▶ [Task brief]
The result should be the lines from the one that contains "You are a computer-use" to the final line of the entries below, copied exactly and with no pictures.

▶ [Records from a collection]
%%

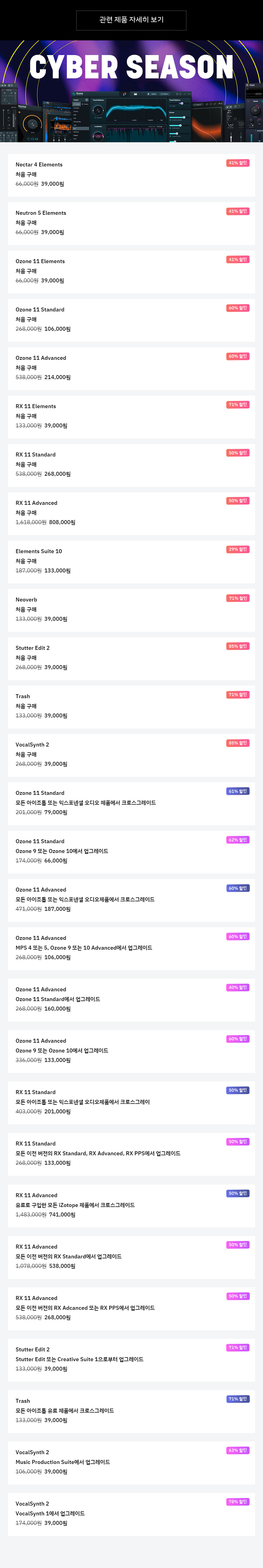Click the 85% discount badge on VocalSynth 2

coord(237,743)
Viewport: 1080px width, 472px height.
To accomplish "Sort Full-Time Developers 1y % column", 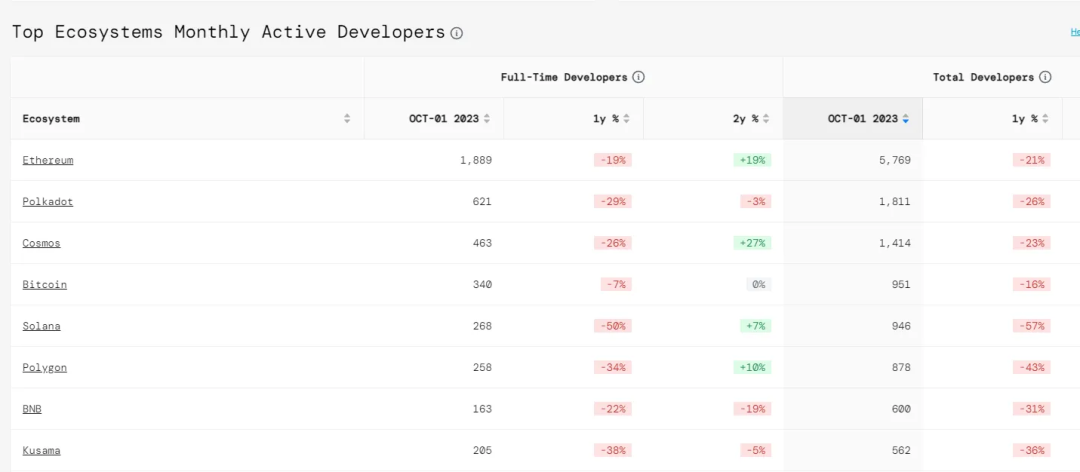I will (x=626, y=118).
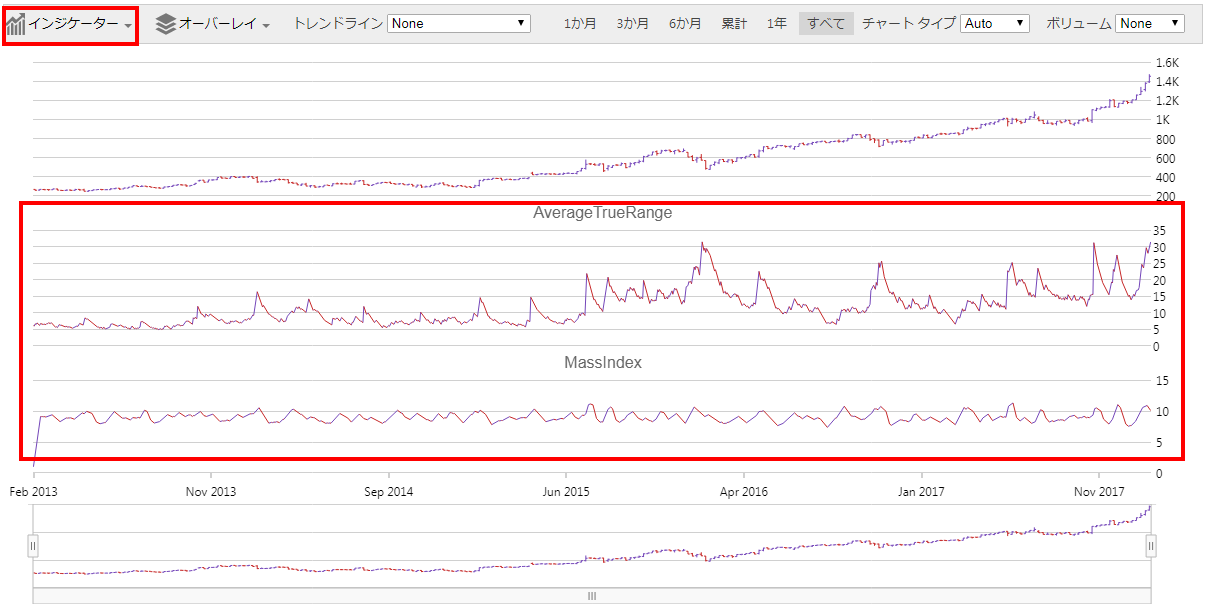Click the オーバーレイ layers icon
This screenshot has width=1207, height=608.
165,22
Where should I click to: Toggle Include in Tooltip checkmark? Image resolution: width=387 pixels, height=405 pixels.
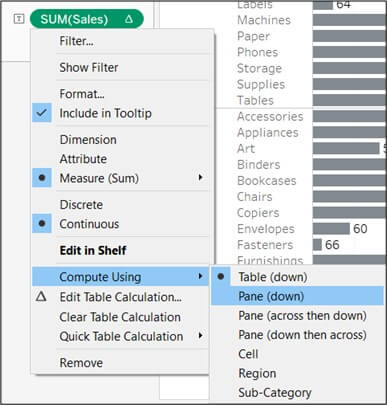(x=42, y=113)
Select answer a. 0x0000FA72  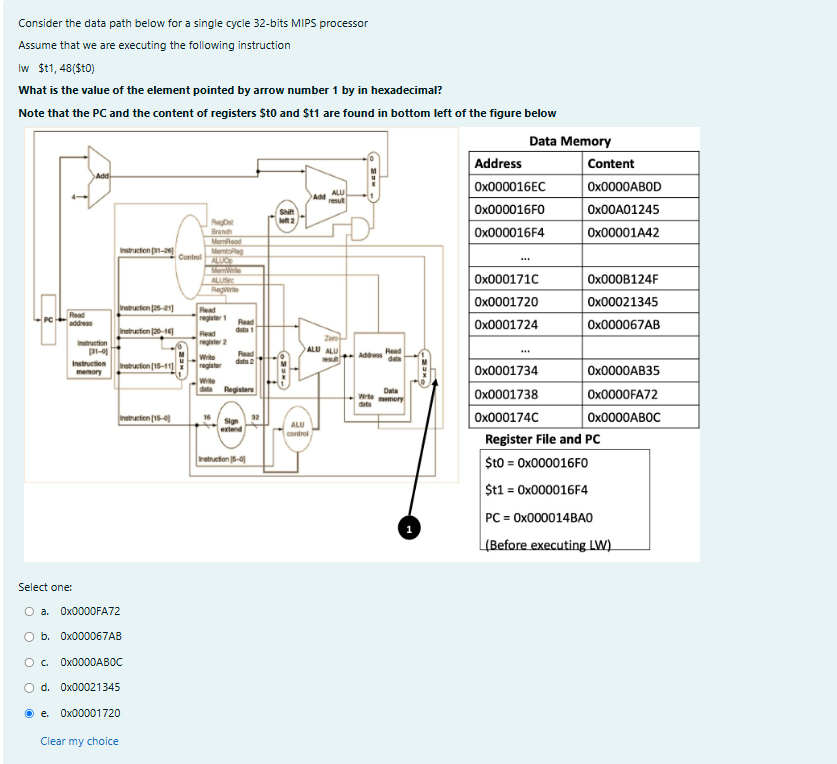tap(30, 611)
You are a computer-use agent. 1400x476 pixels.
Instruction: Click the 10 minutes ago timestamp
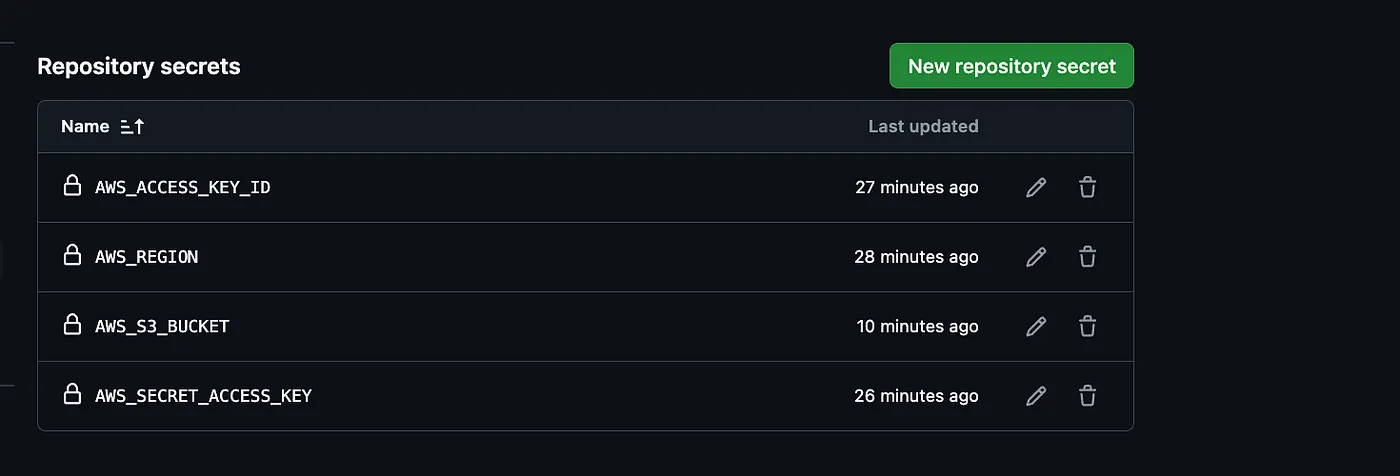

%%

▶ [Reply to the exercise]
You are a computer-use agent. 1400x476 pixels.
Instruction: Click the 10 minutes ago timestamp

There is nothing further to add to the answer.